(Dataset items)
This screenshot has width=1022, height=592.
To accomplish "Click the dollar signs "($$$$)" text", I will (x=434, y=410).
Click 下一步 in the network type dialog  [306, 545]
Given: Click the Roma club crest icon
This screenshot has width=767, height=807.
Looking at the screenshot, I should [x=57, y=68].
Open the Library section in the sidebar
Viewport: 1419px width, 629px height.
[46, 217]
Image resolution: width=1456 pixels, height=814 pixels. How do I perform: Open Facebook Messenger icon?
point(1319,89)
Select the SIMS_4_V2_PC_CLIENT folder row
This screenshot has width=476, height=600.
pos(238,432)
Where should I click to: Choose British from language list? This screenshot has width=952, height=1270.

Task details: All of the entries need to be reproduced exactly; please write them out.

Exercise solution:
This screenshot has width=1022, height=592.
To accomplish "Click the dollar signs "($$$$)" text", I will (x=434, y=410).
Click 下一步 in the network type dialog  [306, 545]
Given: Click the Roma club crest icon
This screenshot has width=767, height=807.
Looking at the screenshot, I should [x=57, y=68].
Open the Library section in the sidebar
Viewport: 1419px width, 629px height.
[46, 217]
Image resolution: width=1456 pixels, height=814 pixels. How do I perform: Open Facebook Messenger icon?
point(1319,89)
Select the SIMS_4_V2_PC_CLIENT folder row
This screenshot has width=476, height=600.
pos(238,432)
Where should I click to: Choose British from language list? This screenshot has width=952, height=1270.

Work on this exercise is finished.